TASK GOAL
Please reproduce the entries that follow, keeping each word intact.

(SOURCE RECORDS Opens)

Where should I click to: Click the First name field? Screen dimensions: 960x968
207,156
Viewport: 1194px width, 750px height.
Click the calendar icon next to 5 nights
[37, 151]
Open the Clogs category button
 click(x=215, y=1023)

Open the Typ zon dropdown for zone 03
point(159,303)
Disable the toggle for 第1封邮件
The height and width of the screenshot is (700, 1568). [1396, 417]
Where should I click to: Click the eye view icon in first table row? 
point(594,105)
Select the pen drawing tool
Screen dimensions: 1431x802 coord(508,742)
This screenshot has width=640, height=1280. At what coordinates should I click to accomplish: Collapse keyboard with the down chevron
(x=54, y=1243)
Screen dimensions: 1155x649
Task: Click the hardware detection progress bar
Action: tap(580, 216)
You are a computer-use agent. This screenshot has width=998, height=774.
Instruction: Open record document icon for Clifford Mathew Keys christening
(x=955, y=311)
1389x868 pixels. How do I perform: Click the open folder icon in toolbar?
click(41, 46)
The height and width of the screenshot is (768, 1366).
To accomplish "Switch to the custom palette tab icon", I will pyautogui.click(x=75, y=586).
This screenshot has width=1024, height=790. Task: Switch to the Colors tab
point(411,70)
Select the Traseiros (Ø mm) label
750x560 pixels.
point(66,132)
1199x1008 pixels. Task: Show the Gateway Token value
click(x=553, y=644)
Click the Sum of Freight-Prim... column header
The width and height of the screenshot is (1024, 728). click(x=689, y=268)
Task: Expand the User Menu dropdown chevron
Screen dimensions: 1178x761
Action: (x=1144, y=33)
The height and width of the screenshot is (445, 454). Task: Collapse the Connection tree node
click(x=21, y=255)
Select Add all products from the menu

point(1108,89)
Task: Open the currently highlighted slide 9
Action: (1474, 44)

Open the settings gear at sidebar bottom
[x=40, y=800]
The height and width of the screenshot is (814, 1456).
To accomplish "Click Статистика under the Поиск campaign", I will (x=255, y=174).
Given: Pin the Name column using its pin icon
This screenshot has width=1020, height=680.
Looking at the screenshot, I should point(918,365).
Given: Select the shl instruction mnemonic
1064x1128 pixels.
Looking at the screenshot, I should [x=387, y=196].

(SOURCE RECORDS Closes)

ANSWER AREA
Where should I click to: Click the First name field? Screen dimensions: 960x968
207,156
Viewport: 1194px width, 750px height.
Click the calendar icon next to 5 nights
[37, 151]
Open the Clogs category button
 click(x=215, y=1023)

Open the Typ zon dropdown for zone 03
point(159,303)
Disable the toggle for 第1封邮件
The height and width of the screenshot is (700, 1568). [1396, 417]
Where should I click to: Click the eye view icon in first table row? 
point(594,105)
Select the pen drawing tool
Screen dimensions: 1431x802 coord(508,742)
This screenshot has width=640, height=1280. At what coordinates should I click to accomplish: Collapse keyboard with the down chevron
(x=54, y=1243)
Screen dimensions: 1155x649
Task: Click the hardware detection progress bar
Action: tap(580, 216)
You are a computer-use agent. This screenshot has width=998, height=774.
Instruction: Open record document icon for Clifford Mathew Keys christening
(x=955, y=311)
1389x868 pixels. How do I perform: Click the open folder icon in toolbar?
click(41, 46)
The height and width of the screenshot is (768, 1366).
To accomplish "Switch to the custom palette tab icon", I will pyautogui.click(x=75, y=586).
This screenshot has width=1024, height=790. Task: Switch to the Colors tab
point(411,70)
Select the Traseiros (Ø mm) label
750x560 pixels.
point(66,132)
1199x1008 pixels. Task: Show the Gateway Token value
click(x=553, y=644)
Click the Sum of Freight-Prim... column header
The width and height of the screenshot is (1024, 728). click(x=689, y=268)
Task: Expand the User Menu dropdown chevron
Screen dimensions: 1178x761
Action: (x=1144, y=33)
The height and width of the screenshot is (445, 454). Task: Collapse the Connection tree node
click(x=21, y=255)
Select Add all products from the menu

point(1108,89)
Task: Open the currently highlighted slide 9
Action: (1474, 44)

Open the settings gear at sidebar bottom
[x=40, y=800]
The height and width of the screenshot is (814, 1456).
To accomplish "Click Статистика under the Поиск campaign", I will (x=255, y=174).
Given: Pin the Name column using its pin icon
This screenshot has width=1020, height=680.
Looking at the screenshot, I should point(918,365).
Given: Select the shl instruction mnemonic
1064x1128 pixels.
Looking at the screenshot, I should [x=387, y=196].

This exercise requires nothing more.